Indeed, the absolute value of the current (determined by R1) will influence the bandgap output voltage. But it's a second order effect. If the resistance changes +/- 10% (typical for IC processes), the output voltage will only change +/- ln(1.1)*Vt = +/- 2.5 mV.
However the spread of Is and Beta in the transistors will give more deviation.
Haha - you guys need to start doing your maths on this stuff.. For the most part, it washes out. For example: Multiply all resistors by 1.2. now ptat current is 20% less than you previously thought, but Rgain is 120% of what you previously thought => 1.
In reality, we add trim circuits to bandgaps once we start worrying about process variation. BUT - for a "draw it and go" bandgap, you should be able to get within a few percent without trim.
Question on the bandgap circuit:
What threshold voltage have the NMOS transistors ?
NMOS gate-sourse voltage should be less than voltage of diodes over temperature range !
In reality, we add trim circuits to bandgaps once we start worrying about process variation. BUT - for a "draw it and go" bandgap, you should be able to get within a few percent without trim.
This bandgap circuit is constructed in voltage mode and the resistor does affect the temp coefficient of the bandgap circuit as it is temperature dependent too. Such problem can be cancelled out if current mode bandgap is used.
it also should be concerned that the load of the Vref will affect the banggap, if the Ip-p of the load is 4ua, how to get the right quisient current in the output stage of the bandgap?

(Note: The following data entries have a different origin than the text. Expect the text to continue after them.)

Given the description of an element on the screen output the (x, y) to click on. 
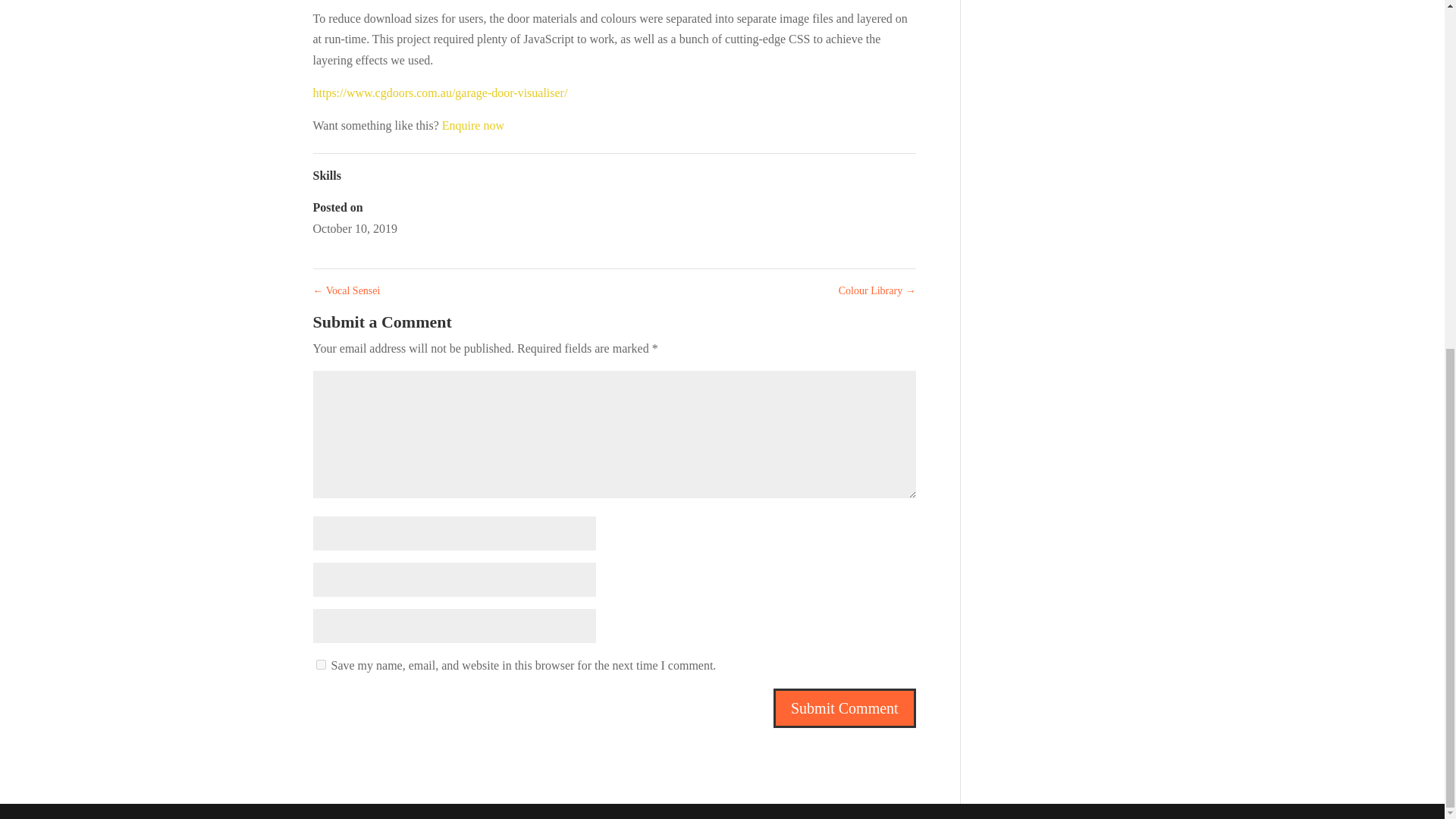
yes (319, 664)
Submit Comment (844, 708)
Enquire now (472, 124)
Submit Comment (844, 708)
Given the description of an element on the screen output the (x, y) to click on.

In this circuit, there is the start-up circuit at the right. Anyone can discuss how the start-up circuit works in this bandgap circuit? And is there a power-down circuit? If no power-down circuit, how to simulate the start-up circuit?
In your bandgap equation, K= R2/R1 * ln where n is the ratio between bipolar. So your are independant of resistor variation in case of you've matched your resistor in the layout.
Startup circuit will work:
Initially R3 will pull down gate of M6 so M6 is off. So Gate of M5 will high turning on M5. This will pull down gate of M1,M2 ,M3 so all current sources starts flowing current so bandgap will start. Once Vref will come up and circuit is self sustaining.
M6 is On which is much sttronger then upper diode connected P tranistor so M6 On , switching off M5.
Power down signal will be added up to diode connected P transistor. Instead of making it diode connected , gate of it will be connetced to powerdown.